== EXERCISE TEXT ==

$1.6 million grant supports creation of large dataset repository
By STEPHANIE DUTCHEN
Developing a database to host large biomedical datasets from around the world, such as the lattice light-sheet microscopy information shown above, would allow scientists to more effectively assess study results and accelerate progress. Video: Betzig Lab, HHMI/Janelia Research Campus, and Mimori-Kiyosue Lab, RIKEN Center for Developmental Biology
Doing science these days involves generating data—often a lot of data.
Doing excellent science requires making the data behind a published study available so others can validate or challenge the results.
However, several obstacles stand in the way of this ideal. One is that scientists in many fields, including structural biology, lack a central repository into which they can upload their data.
“If someone wanted a dataset I collected when I was in graduate school, I know it’s on a shelf in a box in the lab I was in. At least, it was there when I left,” said Pete Meyer, a research computing specialist and X-ray crystallographer at Harvard Medical School. “Replicate that among all structural biologists or all X-ray crystallographers and you get a sense of the scale of the problem.”
Because there’s nowhere to store them, researchers estimate that the datasets from hundreds of thousands of structural biology experiments have essentially disappeared.
On Oct. 1, researchers at HMS and Harvard University received a three-year, $1.6 million grant from the Leona M. and Harry B. Helmsley Charitable Trust to help solve the problem by developing a global open-source system that can manage large biomedical datasets.
“It’s like a community Dropbox,” said co-principal investigator Piotr Sliz, associate professor of biological chemistry and molecular pharmacology at HMS. “By collecting data in one place where people can find it, access it and analyze it, we will be better able to reproduce the entire workflow described in a paper, stimulate the development of new methods, teach and train new scientists and accelerate the growth of the field.”
“There has been a push from funding agencies and journals to make primary data public when possible,” said co-principal investigator Mercè Crosas, director of data science at the Institute for Quantitative Social Science at Harvard. “When you have a mandate but no solution, then people are lost. We have the infrastructure to provide a user-friendly solution.”
The endeavor expands on the Dataverse, an open-source, web-based research storage and sharing application led by Crosas. The Dataverse was originally designed for the social sciences and will now be augmented to better accommodate bigger datasets from structural biology, cell biology and other fields.
An X-ray diffraction dataset (https://data.sbgrid.org/dataset/14) was used to determine the three-dimensional model of a crystallized protein. Video: Pete Meyer
“It’s a nice merge of what the community needs—access to data—with software development, standards and best practices to provide a framework,” said Crosas.
The project also harnesses the power of hundreds of structural biology laboratories around the world that belong to the SBGrid Consortium, convened by Sliz.
Just as a dataset loses its usefulness if it’s not accessible, even the most beautifully designed database won’t do much good if nobody uses it. Sliz hopes that introducing the expanded Dataverse to the SBGrid community will ensure that it is quickly populated with datasets and adopted by others.

== RECORDS PROVIDED ==
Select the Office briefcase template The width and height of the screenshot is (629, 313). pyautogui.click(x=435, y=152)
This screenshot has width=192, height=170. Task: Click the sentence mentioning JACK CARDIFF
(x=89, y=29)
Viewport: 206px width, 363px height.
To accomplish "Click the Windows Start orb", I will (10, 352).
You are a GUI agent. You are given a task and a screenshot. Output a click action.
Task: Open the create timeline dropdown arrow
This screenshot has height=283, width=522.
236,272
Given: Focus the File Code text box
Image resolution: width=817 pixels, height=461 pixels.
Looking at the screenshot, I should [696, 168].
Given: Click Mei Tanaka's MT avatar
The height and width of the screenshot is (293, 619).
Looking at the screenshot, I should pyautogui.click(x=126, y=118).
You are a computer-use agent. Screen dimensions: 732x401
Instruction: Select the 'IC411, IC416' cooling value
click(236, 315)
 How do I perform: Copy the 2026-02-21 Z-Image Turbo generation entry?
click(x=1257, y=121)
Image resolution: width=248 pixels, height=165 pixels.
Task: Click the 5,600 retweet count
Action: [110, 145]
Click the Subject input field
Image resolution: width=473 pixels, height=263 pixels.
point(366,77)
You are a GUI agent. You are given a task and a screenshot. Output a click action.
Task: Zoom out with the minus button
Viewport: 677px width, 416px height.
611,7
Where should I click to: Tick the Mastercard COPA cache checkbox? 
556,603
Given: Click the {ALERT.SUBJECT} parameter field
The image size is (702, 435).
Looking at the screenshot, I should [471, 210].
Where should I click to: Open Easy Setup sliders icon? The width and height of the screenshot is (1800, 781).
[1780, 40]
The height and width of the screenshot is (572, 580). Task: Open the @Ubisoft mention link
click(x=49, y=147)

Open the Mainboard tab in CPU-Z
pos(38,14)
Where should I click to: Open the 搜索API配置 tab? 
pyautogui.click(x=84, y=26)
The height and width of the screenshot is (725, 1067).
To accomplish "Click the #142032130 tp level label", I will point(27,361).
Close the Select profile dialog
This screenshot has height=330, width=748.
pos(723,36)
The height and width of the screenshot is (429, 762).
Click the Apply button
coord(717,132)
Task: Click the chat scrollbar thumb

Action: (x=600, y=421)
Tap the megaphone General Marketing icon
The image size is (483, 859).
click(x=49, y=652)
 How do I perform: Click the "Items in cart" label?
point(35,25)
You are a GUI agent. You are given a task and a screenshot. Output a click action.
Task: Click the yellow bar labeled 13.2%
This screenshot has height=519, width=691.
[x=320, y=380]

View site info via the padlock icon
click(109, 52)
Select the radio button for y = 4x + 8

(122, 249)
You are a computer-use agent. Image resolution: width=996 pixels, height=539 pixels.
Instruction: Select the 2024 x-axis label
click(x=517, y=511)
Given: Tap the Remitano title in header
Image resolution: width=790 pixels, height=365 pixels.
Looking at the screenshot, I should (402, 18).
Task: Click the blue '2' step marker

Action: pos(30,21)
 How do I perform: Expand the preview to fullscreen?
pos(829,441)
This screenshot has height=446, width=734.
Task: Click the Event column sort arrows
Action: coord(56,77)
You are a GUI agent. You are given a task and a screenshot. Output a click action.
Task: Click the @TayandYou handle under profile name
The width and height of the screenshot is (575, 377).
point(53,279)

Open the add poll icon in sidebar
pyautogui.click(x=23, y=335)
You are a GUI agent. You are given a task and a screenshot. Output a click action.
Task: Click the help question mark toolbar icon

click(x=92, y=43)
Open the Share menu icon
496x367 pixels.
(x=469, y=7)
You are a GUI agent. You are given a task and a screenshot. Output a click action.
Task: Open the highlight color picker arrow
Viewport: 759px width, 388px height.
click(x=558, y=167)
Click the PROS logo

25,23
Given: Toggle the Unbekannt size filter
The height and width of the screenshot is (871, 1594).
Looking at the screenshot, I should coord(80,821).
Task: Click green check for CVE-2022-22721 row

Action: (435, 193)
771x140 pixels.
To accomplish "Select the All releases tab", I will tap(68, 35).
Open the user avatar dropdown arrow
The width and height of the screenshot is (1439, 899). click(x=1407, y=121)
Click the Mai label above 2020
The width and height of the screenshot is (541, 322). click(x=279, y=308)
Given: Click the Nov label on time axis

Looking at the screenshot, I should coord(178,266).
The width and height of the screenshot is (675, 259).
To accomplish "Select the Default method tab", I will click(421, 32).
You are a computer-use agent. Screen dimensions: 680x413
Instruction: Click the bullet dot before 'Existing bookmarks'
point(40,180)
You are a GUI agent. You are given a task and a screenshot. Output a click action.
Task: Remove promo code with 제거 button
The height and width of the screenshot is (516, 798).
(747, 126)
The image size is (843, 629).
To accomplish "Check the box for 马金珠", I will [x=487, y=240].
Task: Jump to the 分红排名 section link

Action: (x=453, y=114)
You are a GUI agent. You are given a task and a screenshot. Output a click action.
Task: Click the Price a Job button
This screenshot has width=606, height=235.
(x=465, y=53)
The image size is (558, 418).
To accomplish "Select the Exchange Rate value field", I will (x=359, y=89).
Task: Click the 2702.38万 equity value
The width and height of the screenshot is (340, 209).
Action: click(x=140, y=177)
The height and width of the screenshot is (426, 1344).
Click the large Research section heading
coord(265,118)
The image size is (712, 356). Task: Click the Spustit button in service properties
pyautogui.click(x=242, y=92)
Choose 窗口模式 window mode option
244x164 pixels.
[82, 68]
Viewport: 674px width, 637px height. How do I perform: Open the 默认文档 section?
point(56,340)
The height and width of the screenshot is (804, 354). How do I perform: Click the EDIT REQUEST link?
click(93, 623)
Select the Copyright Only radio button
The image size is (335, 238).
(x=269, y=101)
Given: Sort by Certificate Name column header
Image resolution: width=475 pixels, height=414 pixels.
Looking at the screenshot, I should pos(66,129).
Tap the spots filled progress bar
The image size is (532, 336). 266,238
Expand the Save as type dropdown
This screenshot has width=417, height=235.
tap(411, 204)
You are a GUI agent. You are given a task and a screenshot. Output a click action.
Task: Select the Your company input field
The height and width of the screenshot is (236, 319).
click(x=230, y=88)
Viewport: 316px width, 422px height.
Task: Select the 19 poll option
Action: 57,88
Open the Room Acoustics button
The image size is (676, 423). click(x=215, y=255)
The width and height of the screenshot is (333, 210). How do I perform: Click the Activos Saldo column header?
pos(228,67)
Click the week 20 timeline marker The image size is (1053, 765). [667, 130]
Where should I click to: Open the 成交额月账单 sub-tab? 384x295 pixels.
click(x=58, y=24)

== BRIEF 1 ==
Decide whether each statement agrees with the dataset repository article: (a) The Dataverse was first built for structural biology. (b) The grant covers three years. (c) Sliz convened the SBGrid Consortium. For each, answer yes or no and quote the words from the article that settle it.
== BRIEF 2 ==
From the dataset repository article, reproduce the part that opens with the words containing "The endeavor expands" and closes with "and other fields.".
Rely only on the dataset repository article to answer.

== TASK OUTPUT 1 ==
(a) No: "The Dataverse was originally designed for the social sciences"
(b) Yes: "a three-year, $1.6 million grant"
(c) Yes: "the SBGrid Consortium, convened by Sliz"

== TASK OUTPUT 2 ==
The endeavor expands on the Dataverse, an open-source, web-based research storage and sharing application led by Crosas. The Dataverse was originally designed for the social sciences and will now be augmented to better accommodate bigger datasets from structural biology, cell biology and other fields.